Это о нем, о мальчишке! Где же он? Какая тварь транслирует объявление? Теперь только чудо поможет пацану.
…Я вижу в зеркальце фонарики. Они приближаются. Свист и улюлюканье. Господи, тот или другой, любой из вас, из богов… Кто-нибудь! Слышите? Сделайте так, чтобы мальчишка был с ними!

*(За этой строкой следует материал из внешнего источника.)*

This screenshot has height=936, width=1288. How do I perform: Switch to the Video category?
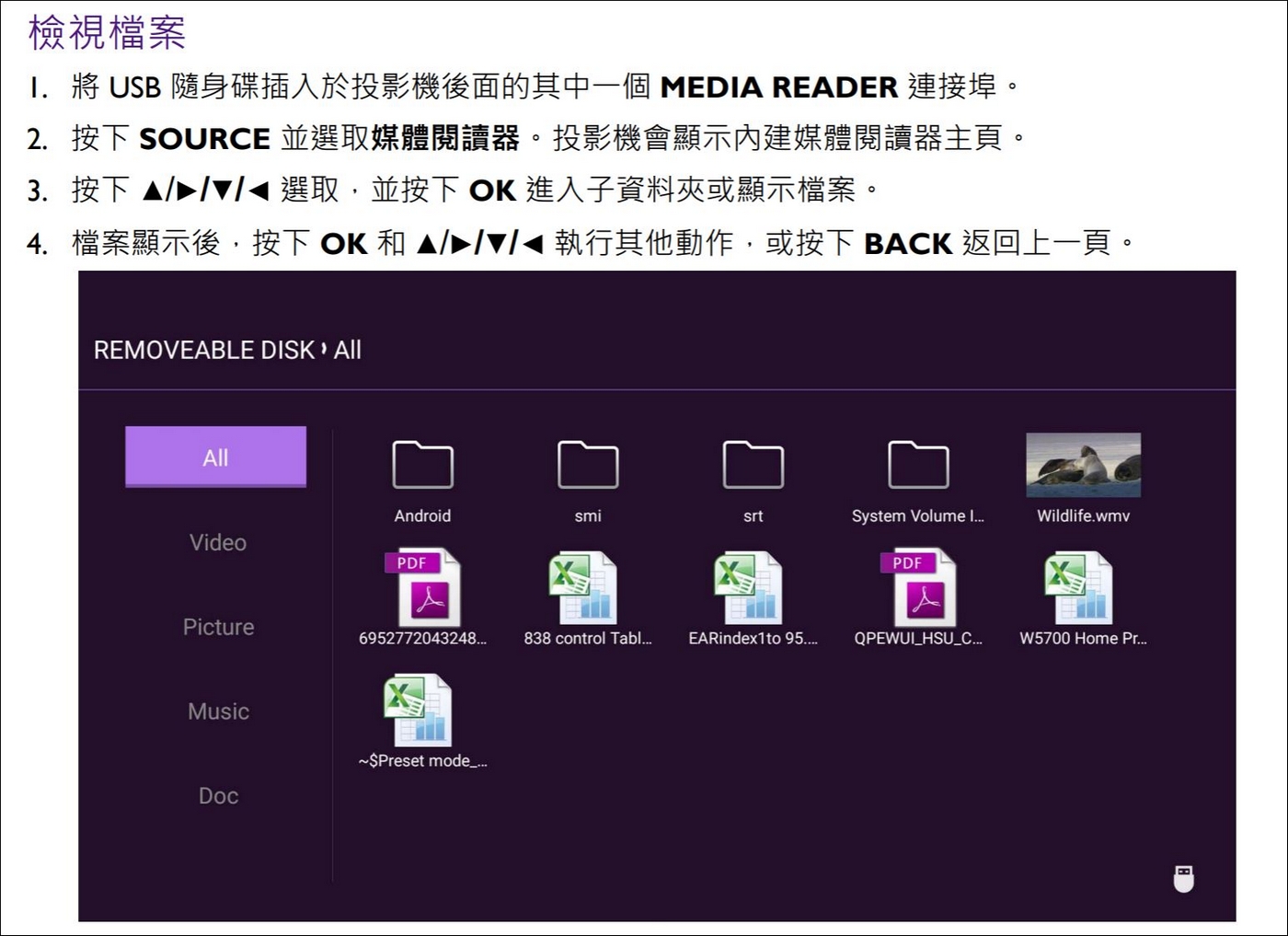pyautogui.click(x=217, y=543)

Слышу детский крик. Зовет папу.
Это он, тихий мальчик.
Делаю укол.
Бортовой журнал окончен.
Я выхожу.
Чагин
Они не знали, куда идти дальше. Чагин сел на грязные ступени подъезда и попросил всех помолчать. Он закрыл глаза и попытался отключить все мысли, в особенности тревожные и те, которые кажутся полезными. От них нужно освобождаться в первую очередь. «И не введи нас во искушение». У Бура хорошая память. Помнит «Отче наш». Поправляет. Бур. Забыть Бура. Забыть об опасности, забыть всё.
Чагин по опыту знал, что только в состоянии такой медитации способен более или менее хорошо понимать своего сына. Но медитация не очень удавалась на этот раз. Через две минуты Чагин встал, предложил вернуться в район магазина «Кликобель» и проверить изнутри все близлежащие церкви.
– Мы уже проверяли, – сказал руководитель группы.
– Значит, проверим еще раз.
– Не нужно, Никита, – сказала Наташа ласковым голосом, как больному. – Только время потеряем. Лучше опросим вон тех. – Она показала на большую семью с детьми, выбиравшуюся из подворотни на ночную прогулку.
– Как хотите, – сказал Чагин и быстро пошел в сторону «Кликобеля».
– Вот видишь, тут закрыто, – сказала Наташа у дверей большой церкви, запертых на большие навесные замки. – И опечатано. Здесь никого не было.
– А есть у этой церкви какой-нибудь черный ход? – спросил Чагин и пошел вокруг.
Никто ему не ответил и никто не пошел за ним, даже Наташа.
– Сюда! – крикнул он через несколько мгновений, увидев заднюю дверь и сорванный замок на ней.
Суровый здоровяк с обожженным лицом сидел на корточках и трогал пальцами какие-то жирные полоски на каменном полу, блестевшие в свете фонарика.